Clutching his empty glass, Spock got up from his chair. No one else in the group seemed to notice. After moving even a few meters away, he could tell immediately that the Enterprise group was currently the loudest one in the nightclub. There was a fairly substantial clamor of overlapping voices, but Piper’s and Scott’s guffawing laughs pierced the din. Other tables of Starfleet officers and civilian residents were casting furtive, irritated glances in his shipmates’ direction.
There was a line of people three layers deep at the bar. Spock waited his turn, and used the delay to examine the details of the spacious, s
oftly lit club. High ceilings gave it good acoustics, but the dim illumination concealed the room’s height, creating a more intimate impression. Squat, movable chairs, ottomans, and tables, combined with oversized floor cushions, permitted the patrons to group themselves comfortably in both small and large numbers. Most of the clientele appeared to be well-to-do civilians or commissioned Starfleet officers. A group of Bombay personnel whom Mr. Scott had asked for directions had indicated that Manón’s, despite being a privately owned establishment, served as the de facto officers’ club on Vanguard. There was a real officers’ club on level sixteen, one of them had said, “but no one ever goes there.”

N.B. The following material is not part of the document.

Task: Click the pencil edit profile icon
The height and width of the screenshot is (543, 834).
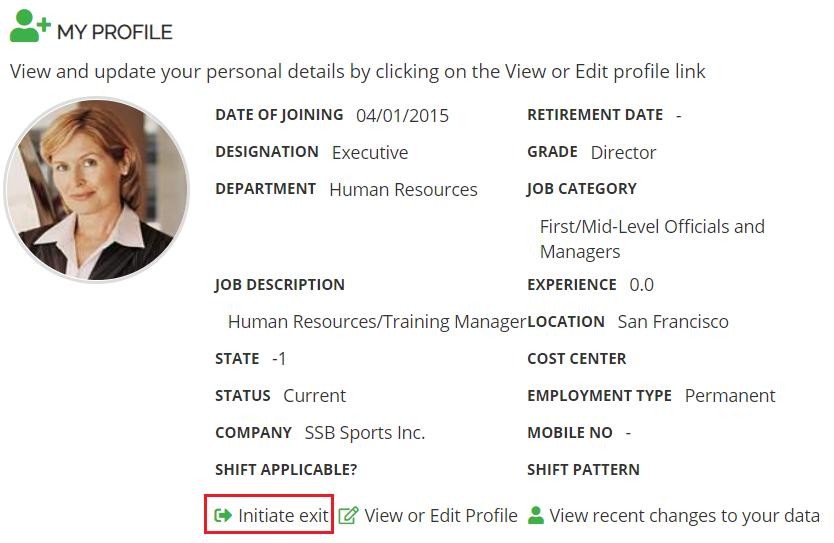Action: pyautogui.click(x=348, y=516)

He placed his glass gently on the polished stone bartop, just past an imaginary midpoint dividing line. The bartender snatched up the glass as he darted over from one side. Eyeing Spock, he deposited the glass—with a dexterity that bordered on sleight-of-hand—into a sanitizer. “Another ice water, friend?”
“Yes, please.”
A pleasant, soft purr of a voice turned Spock’s head. “Ice water?” An elegantly dressed woman stood beside him with her back to the bar. “I do love a big spender,” she added. To the best of his recollection, he had never seen her species before. She was pale and, by most humanoid species’ standards, quite aesthetically pleasing. The irises of her large, almond-shaped eyes were vaguely feline and shimmered emerald-green. Her nose was tiny almost to the point of being imperceptible. She wore her multihued hair in an ornately coiffed swirl, like a breaking wave. Her off-the-shoulder dress could at first be mistaken for black, but a closer inspection revealed that it was an intensely saturated purple, like that of the ripest plums. In a very literal sense, she radiated warmth.
“I was not aware that there was any charge for water,” he said, resisting the pull his human half felt for the woman.
“Every day I learn something new,” the woman said. “I had no idea Vulcans were ignorant of sarcasm.”